Less fracture risk with denosumab than bisphosphonates in pre-treated osteoporosis

After 5 years of treatment, the relative risk (RR) for major osteoporotic fractures was significantly more reduced with denosumab as a second-line treatment in bisphosphonate-treated women with osteoporosis than by a change in bisphosphonate agent.
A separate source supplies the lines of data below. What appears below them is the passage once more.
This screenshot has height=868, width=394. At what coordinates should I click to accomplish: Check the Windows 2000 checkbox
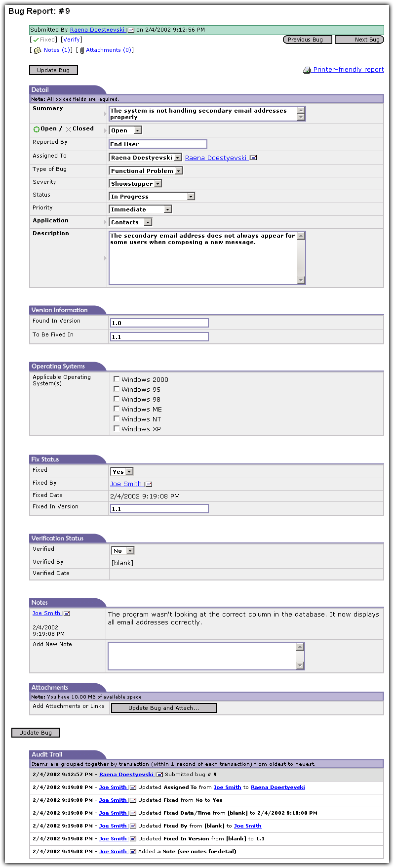(x=117, y=379)
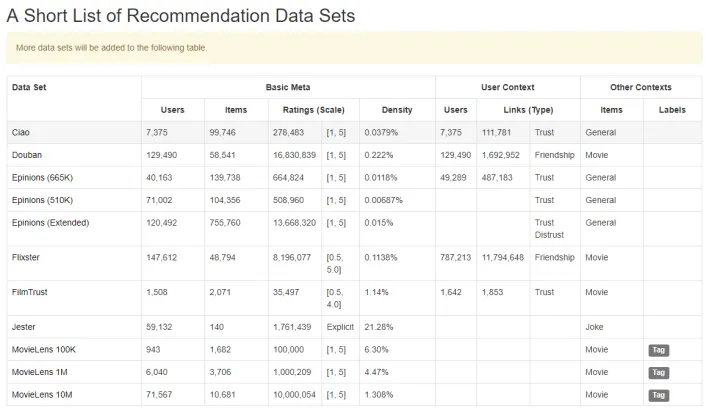
Task: Click the Basic Meta column group header
Action: 288,87
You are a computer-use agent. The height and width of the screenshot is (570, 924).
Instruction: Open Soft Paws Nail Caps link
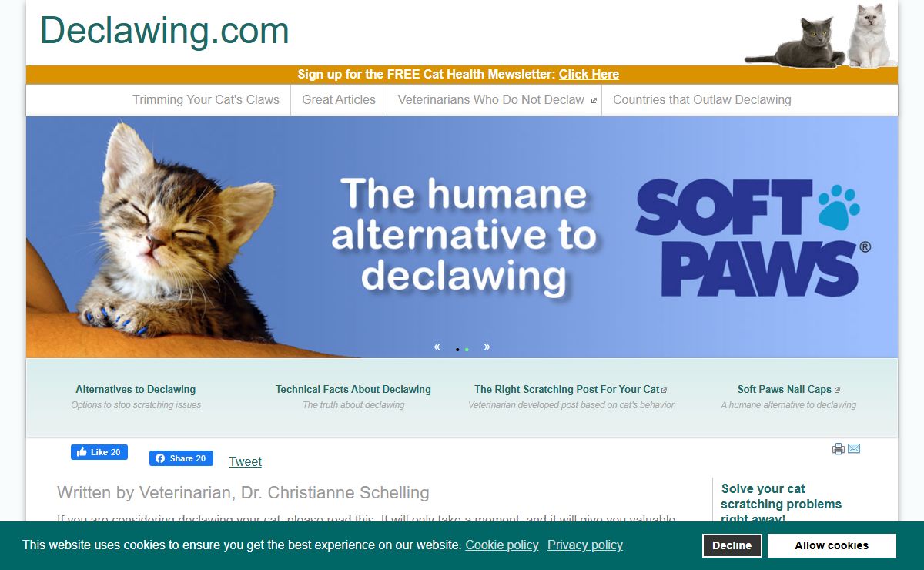pos(788,390)
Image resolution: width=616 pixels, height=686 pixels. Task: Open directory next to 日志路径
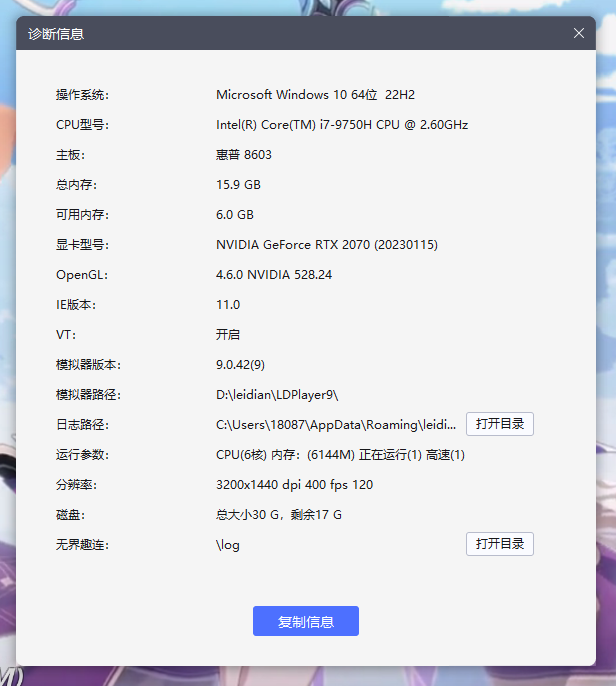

Guidelines recommend reassessment and suitable changes of medication in patients with osteoporosis who are not achieving an adequate bone mineral density response or are sustaining fractures on treatment [1,2]. The effectiveness of denosumab on fracture risk compared with bisphosphonate therapy in pre-treated women with osteoporosis was assessed by Prof. Jeffrey Curtis (University of Alabama at Birmingham, AL, USA) and colleagues [3]. Their retrospective study investigated post-menopausal women treated in US Medicare between 2012 and 2018.

All participants had prior bisphosphonates at baseline and were switched to second-line treatment with either denosumab or a different bisphosphonate agent. The participants were followed up for 5 years, their first fracture, or different drop-out reasons. Fracture risk was compared between the denosumab group (n=109,061) and either the alendronate (n=53,864), zoledronic acid (n=35,563), or an alternative oral bisphosphonate (n=101,684) group. The latter included people treated with alendronate, ibandronate, or risedronate.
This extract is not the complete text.